-- Work to complete --
All of the entries below, duplicated exactly, make up the answer.

-- Data extract follows --

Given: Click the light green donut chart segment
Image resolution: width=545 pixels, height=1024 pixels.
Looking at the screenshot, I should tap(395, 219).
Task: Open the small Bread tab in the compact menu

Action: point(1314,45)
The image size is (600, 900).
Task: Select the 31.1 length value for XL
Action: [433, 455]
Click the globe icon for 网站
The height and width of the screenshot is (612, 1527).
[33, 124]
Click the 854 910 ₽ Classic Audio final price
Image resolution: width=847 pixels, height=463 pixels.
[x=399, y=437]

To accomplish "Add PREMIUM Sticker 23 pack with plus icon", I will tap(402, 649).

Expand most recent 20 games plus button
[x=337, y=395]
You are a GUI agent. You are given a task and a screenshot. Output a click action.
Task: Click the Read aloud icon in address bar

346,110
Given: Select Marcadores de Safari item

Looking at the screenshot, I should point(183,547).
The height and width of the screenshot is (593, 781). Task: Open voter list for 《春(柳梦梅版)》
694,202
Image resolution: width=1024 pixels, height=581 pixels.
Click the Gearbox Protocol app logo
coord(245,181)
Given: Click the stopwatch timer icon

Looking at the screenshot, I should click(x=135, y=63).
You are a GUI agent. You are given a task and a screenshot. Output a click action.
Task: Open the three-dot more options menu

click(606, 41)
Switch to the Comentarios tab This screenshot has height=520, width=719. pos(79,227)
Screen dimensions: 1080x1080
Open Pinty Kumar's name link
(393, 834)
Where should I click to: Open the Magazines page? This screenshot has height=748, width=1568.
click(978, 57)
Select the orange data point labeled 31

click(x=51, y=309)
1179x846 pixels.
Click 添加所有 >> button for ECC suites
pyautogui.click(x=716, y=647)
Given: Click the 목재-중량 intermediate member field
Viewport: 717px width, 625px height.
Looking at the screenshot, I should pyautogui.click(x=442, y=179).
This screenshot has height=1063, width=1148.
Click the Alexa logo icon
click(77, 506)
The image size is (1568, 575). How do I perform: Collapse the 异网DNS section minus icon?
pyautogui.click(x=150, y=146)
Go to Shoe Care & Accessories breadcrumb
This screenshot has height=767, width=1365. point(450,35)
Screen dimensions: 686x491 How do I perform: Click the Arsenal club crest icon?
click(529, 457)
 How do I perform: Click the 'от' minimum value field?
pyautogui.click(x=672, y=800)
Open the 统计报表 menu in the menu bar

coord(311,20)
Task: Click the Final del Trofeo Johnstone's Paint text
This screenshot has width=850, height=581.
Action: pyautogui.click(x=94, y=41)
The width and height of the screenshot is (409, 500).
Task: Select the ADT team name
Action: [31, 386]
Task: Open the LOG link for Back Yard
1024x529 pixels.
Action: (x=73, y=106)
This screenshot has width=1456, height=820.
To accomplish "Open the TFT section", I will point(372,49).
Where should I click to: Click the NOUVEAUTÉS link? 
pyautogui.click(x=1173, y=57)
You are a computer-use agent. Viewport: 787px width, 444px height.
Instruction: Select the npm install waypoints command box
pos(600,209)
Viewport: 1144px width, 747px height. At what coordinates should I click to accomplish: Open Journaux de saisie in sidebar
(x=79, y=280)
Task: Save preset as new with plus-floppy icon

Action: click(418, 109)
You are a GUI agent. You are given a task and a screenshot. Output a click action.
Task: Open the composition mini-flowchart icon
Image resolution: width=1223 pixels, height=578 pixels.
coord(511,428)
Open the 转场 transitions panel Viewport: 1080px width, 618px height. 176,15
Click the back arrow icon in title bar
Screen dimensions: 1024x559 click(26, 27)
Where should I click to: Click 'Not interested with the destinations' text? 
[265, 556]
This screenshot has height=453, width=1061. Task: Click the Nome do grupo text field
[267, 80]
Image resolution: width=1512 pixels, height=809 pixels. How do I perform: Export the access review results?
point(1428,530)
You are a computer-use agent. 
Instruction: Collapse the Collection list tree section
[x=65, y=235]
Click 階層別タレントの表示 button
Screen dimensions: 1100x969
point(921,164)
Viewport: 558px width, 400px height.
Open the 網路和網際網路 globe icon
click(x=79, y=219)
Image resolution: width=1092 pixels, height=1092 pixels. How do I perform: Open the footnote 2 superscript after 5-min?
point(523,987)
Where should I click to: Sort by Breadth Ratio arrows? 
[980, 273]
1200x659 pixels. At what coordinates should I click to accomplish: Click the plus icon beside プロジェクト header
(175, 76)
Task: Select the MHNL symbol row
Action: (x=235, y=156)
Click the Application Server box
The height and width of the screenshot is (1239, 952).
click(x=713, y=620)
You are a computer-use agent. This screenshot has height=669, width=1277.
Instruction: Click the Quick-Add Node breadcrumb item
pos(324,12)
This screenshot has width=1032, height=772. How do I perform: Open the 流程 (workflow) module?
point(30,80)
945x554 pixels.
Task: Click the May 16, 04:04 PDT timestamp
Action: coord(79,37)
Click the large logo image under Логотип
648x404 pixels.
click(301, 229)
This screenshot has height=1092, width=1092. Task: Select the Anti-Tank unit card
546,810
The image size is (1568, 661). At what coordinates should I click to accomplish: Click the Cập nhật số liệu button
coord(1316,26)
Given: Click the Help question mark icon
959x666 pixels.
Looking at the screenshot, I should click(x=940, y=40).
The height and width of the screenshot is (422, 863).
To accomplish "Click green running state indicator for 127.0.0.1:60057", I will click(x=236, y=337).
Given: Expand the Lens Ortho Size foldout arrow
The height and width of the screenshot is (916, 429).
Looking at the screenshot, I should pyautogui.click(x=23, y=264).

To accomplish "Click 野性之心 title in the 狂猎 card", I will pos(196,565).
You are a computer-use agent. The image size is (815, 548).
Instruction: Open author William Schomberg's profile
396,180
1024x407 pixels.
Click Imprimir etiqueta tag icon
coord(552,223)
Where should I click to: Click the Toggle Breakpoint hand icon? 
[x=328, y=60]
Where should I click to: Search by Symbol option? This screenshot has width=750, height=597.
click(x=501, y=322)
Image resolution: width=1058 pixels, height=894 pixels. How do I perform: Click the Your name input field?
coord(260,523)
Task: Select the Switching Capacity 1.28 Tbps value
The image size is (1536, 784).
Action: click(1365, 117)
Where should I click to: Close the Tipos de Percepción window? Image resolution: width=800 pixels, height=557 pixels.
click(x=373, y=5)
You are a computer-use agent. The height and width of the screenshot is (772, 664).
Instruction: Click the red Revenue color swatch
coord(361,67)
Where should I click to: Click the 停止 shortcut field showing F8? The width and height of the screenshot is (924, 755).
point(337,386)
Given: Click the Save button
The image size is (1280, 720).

-- Data extract concluded --

-- Exercise response --
Given: Click the light green donut chart segment
Image resolution: width=545 pixels, height=1024 pixels.
Looking at the screenshot, I should tap(395, 219).
Task: Open the small Bread tab in the compact menu

Action: point(1314,45)
The image size is (600, 900).
Task: Select the 31.1 length value for XL
Action: [433, 455]
Click the globe icon for 网站
The height and width of the screenshot is (612, 1527).
[33, 124]
Click the 854 910 ₽ Classic Audio final price
Image resolution: width=847 pixels, height=463 pixels.
[x=399, y=437]

To accomplish "Add PREMIUM Sticker 23 pack with plus icon", I will tap(402, 649).

Expand most recent 20 games plus button
[x=337, y=395]
You are a GUI agent. You are given a task and a screenshot. Output a click action.
Task: Click the Read aloud icon in address bar

346,110
Given: Select Marcadores de Safari item

Looking at the screenshot, I should point(183,547).
The height and width of the screenshot is (593, 781). Task: Open voter list for 《春(柳梦梅版)》
694,202
Image resolution: width=1024 pixels, height=581 pixels.
Click the Gearbox Protocol app logo
coord(245,181)
Given: Click the stopwatch timer icon

Looking at the screenshot, I should click(x=135, y=63).
You are a GUI agent. You are given a task and a screenshot. Output a click action.
Task: Open the three-dot more options menu

click(606, 41)
Switch to the Comentarios tab This screenshot has height=520, width=719. pos(79,227)
Screen dimensions: 1080x1080
Open Pinty Kumar's name link
(393, 834)
Where should I click to: Open the Magazines page? This screenshot has height=748, width=1568.
click(978, 57)
Select the orange data point labeled 31

click(x=51, y=309)
1179x846 pixels.
Click 添加所有 >> button for ECC suites
pyautogui.click(x=716, y=647)
Given: Click the 목재-중량 intermediate member field
Viewport: 717px width, 625px height.
Looking at the screenshot, I should pyautogui.click(x=442, y=179).
This screenshot has height=1063, width=1148.
Click the Alexa logo icon
click(77, 506)
The image size is (1568, 575). How do I perform: Collapse the 异网DNS section minus icon?
pyautogui.click(x=150, y=146)
Go to Shoe Care & Accessories breadcrumb
This screenshot has height=767, width=1365. point(450,35)
Screen dimensions: 686x491 How do I perform: Click the Arsenal club crest icon?
click(529, 457)
 How do I perform: Click the 'от' minimum value field?
pyautogui.click(x=672, y=800)
Open the 统计报表 menu in the menu bar

coord(311,20)
Task: Click the Final del Trofeo Johnstone's Paint text
This screenshot has width=850, height=581.
Action: pyautogui.click(x=94, y=41)
The width and height of the screenshot is (409, 500).
Task: Select the ADT team name
Action: [31, 386]
Task: Open the LOG link for Back Yard
1024x529 pixels.
Action: (x=73, y=106)
This screenshot has width=1456, height=820.
To accomplish "Open the TFT section", I will point(372,49).
Where should I click to: Click the NOUVEAUTÉS link? 
pyautogui.click(x=1173, y=57)
You are a computer-use agent. Viewport: 787px width, 444px height.
Instruction: Select the npm install waypoints command box
pos(600,209)
Viewport: 1144px width, 747px height. At what coordinates should I click to accomplish: Open Journaux de saisie in sidebar
(x=79, y=280)
Task: Save preset as new with plus-floppy icon

Action: click(418, 109)
You are a GUI agent. You are given a task and a screenshot. Output a click action.
Task: Open the composition mini-flowchart icon
Image resolution: width=1223 pixels, height=578 pixels.
coord(511,428)
Open the 转场 transitions panel Viewport: 1080px width, 618px height. 176,15
Click the back arrow icon in title bar
Screen dimensions: 1024x559 click(26, 27)
Where should I click to: Click 'Not interested with the destinations' text? 
[265, 556]
This screenshot has height=453, width=1061. Task: Click the Nome do grupo text field
[267, 80]
Image resolution: width=1512 pixels, height=809 pixels. How do I perform: Export the access review results?
point(1428,530)
You are a computer-use agent. 
Instruction: Collapse the Collection list tree section
[x=65, y=235]
Click 階層別タレントの表示 button
Screen dimensions: 1100x969
point(921,164)
Viewport: 558px width, 400px height.
Open the 網路和網際網路 globe icon
click(x=79, y=219)
Image resolution: width=1092 pixels, height=1092 pixels. How do I perform: Open the footnote 2 superscript after 5-min?
point(523,987)
Where should I click to: Sort by Breadth Ratio arrows? 
[980, 273]
1200x659 pixels. At what coordinates should I click to accomplish: Click the plus icon beside プロジェクト header
(175, 76)
Task: Select the MHNL symbol row
Action: (x=235, y=156)
Click the Application Server box
The height and width of the screenshot is (1239, 952).
click(x=713, y=620)
You are a computer-use agent. This screenshot has height=669, width=1277.
Instruction: Click the Quick-Add Node breadcrumb item
pos(324,12)
This screenshot has width=1032, height=772. How do I perform: Open the 流程 (workflow) module?
point(30,80)
945x554 pixels.
Task: Click the May 16, 04:04 PDT timestamp
Action: coord(79,37)
Click the large logo image under Логотип
648x404 pixels.
click(301, 229)
This screenshot has height=1092, width=1092. Task: Select the Anti-Tank unit card
546,810
The image size is (1568, 661). At what coordinates should I click to accomplish: Click the Cập nhật số liệu button
coord(1316,26)
Given: Click the Help question mark icon
959x666 pixels.
Looking at the screenshot, I should click(x=940, y=40).
The height and width of the screenshot is (422, 863).
To accomplish "Click green running state indicator for 127.0.0.1:60057", I will click(x=236, y=337).
Given: Expand the Lens Ortho Size foldout arrow
The height and width of the screenshot is (916, 429).
Looking at the screenshot, I should pyautogui.click(x=23, y=264).

To accomplish "Click 野性之心 title in the 狂猎 card", I will pos(196,565).
You are a computer-use agent. The image size is (815, 548).
Instruction: Open author William Schomberg's profile
396,180
1024x407 pixels.
Click Imprimir etiqueta tag icon
coord(552,223)
Where should I click to: Click the Toggle Breakpoint hand icon? 
[x=328, y=60]
Where should I click to: Search by Symbol option? This screenshot has width=750, height=597.
click(x=501, y=322)
Image resolution: width=1058 pixels, height=894 pixels. How do I perform: Click the Your name input field?
coord(260,523)
Task: Select the Switching Capacity 1.28 Tbps value
The image size is (1536, 784).
Action: click(1365, 117)
Where should I click to: Close the Tipos de Percepción window? Image resolution: width=800 pixels, height=557 pixels.
click(x=373, y=5)
You are a computer-use agent. The height and width of the screenshot is (772, 664).
Instruction: Click the red Revenue color swatch
coord(361,67)
Where should I click to: Click the 停止 shortcut field showing F8? The width and height of the screenshot is (924, 755).
point(337,386)
Given: Click the Save button
The image size is (1280, 720).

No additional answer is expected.